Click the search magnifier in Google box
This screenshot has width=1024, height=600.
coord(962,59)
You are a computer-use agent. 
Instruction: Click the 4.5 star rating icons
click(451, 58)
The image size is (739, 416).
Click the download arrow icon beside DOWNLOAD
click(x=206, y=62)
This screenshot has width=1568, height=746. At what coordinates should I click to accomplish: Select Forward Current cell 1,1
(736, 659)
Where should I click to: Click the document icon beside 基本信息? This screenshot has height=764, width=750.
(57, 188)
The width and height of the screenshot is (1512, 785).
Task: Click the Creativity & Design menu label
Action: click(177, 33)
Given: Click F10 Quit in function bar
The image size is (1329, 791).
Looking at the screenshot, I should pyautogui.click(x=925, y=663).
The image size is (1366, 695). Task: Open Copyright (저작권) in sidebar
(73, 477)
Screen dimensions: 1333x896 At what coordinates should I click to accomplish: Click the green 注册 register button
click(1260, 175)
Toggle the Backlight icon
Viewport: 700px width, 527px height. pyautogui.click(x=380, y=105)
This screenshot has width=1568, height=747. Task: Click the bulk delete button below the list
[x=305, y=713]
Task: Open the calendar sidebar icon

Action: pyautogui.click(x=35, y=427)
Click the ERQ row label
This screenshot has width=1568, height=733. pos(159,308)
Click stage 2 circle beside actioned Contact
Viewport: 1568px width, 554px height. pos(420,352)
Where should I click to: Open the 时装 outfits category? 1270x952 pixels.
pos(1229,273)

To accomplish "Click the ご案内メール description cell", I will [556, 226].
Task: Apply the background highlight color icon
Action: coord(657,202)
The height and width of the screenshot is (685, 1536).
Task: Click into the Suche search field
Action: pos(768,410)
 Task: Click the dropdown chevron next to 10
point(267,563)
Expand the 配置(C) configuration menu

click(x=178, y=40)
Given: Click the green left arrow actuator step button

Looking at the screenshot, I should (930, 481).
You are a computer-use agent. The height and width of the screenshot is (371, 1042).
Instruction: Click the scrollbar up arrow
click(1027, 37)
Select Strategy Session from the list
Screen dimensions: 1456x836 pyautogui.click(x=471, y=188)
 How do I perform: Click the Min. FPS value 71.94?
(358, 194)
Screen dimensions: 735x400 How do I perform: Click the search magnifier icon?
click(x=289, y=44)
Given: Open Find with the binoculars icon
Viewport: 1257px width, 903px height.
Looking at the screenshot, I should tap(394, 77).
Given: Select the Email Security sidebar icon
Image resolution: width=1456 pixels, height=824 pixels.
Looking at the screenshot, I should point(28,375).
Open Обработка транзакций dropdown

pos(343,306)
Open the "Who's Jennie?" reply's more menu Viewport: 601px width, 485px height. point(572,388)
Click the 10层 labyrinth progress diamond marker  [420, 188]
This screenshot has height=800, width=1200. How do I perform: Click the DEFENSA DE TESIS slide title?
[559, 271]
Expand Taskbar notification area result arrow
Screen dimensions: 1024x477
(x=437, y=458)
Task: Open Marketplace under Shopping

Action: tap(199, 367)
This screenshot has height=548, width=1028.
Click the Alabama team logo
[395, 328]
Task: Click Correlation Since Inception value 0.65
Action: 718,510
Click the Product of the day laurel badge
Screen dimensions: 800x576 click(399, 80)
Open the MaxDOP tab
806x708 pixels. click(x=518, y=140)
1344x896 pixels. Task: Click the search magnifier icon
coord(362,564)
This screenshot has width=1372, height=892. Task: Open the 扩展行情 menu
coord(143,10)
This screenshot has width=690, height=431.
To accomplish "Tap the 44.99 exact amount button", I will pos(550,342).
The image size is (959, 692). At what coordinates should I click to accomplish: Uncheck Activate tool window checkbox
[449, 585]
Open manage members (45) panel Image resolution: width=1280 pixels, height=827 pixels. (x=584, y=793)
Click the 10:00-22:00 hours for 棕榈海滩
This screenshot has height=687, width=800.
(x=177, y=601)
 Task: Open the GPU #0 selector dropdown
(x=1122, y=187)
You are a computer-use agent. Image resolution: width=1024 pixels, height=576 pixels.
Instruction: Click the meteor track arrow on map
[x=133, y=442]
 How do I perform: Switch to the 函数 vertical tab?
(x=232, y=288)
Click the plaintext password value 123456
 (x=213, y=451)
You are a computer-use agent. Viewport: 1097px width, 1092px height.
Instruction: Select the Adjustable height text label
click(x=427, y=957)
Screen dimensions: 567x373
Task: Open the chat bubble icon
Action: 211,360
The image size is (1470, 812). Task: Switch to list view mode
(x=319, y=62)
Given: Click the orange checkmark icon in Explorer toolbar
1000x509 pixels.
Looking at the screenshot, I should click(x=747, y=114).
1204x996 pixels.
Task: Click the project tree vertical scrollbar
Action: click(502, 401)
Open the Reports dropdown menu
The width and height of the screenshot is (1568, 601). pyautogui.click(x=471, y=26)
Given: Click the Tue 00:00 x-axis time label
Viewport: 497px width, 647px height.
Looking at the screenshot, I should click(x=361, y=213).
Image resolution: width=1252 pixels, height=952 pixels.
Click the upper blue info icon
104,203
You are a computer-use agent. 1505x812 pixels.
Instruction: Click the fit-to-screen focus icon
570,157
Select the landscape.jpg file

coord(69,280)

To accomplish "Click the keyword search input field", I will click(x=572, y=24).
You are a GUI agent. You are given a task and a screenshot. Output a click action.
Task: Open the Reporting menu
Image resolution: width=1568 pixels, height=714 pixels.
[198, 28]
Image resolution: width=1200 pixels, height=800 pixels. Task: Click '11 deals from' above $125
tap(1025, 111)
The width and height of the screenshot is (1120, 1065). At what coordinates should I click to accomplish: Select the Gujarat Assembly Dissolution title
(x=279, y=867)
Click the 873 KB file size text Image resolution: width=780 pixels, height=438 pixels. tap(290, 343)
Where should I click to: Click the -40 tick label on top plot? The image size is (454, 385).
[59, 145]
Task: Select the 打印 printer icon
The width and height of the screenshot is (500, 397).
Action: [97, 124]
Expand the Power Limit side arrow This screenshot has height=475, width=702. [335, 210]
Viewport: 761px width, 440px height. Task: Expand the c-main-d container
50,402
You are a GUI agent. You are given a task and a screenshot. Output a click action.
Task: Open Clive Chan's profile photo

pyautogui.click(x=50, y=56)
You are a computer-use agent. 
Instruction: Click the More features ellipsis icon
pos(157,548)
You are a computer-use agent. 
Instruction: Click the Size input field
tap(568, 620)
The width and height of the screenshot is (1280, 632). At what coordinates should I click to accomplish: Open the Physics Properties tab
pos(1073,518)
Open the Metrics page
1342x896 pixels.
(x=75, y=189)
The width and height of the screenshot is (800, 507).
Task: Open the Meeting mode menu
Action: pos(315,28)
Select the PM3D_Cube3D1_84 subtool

Aim of the exercise: Can you give the data from its first line through the line containing "Action: click(177, 33)", including that line, as a JSON list of strings with one string per line and blank lines left out?

Output of the task:
[
  "Click the search magnifier in Google box",
  "This screenshot has width=1024, height=600.",
  "coord(962,59)",
  "You are a computer-use agent. ",
  "Instruction: Click the 4.5 star rating icons",
  "click(451, 58)",
  "The image size is (739, 416).",
  "Click the download arrow icon beside DOWNLOAD",
  "click(x=206, y=62)",
  "This screenshot has width=1568, height=746. At what coordinates should I click to accomplish: Select Forward Current cell 1,1",
  "(736, 659)",
  "Where should I click to: Click the document icon beside 基本信息? This screenshot has height=764, width=750.",
  "(57, 188)",
  "The width and height of the screenshot is (1512, 785).",
  "Task: Click the Creativity & Design menu label",
  "Action: click(177, 33)"
]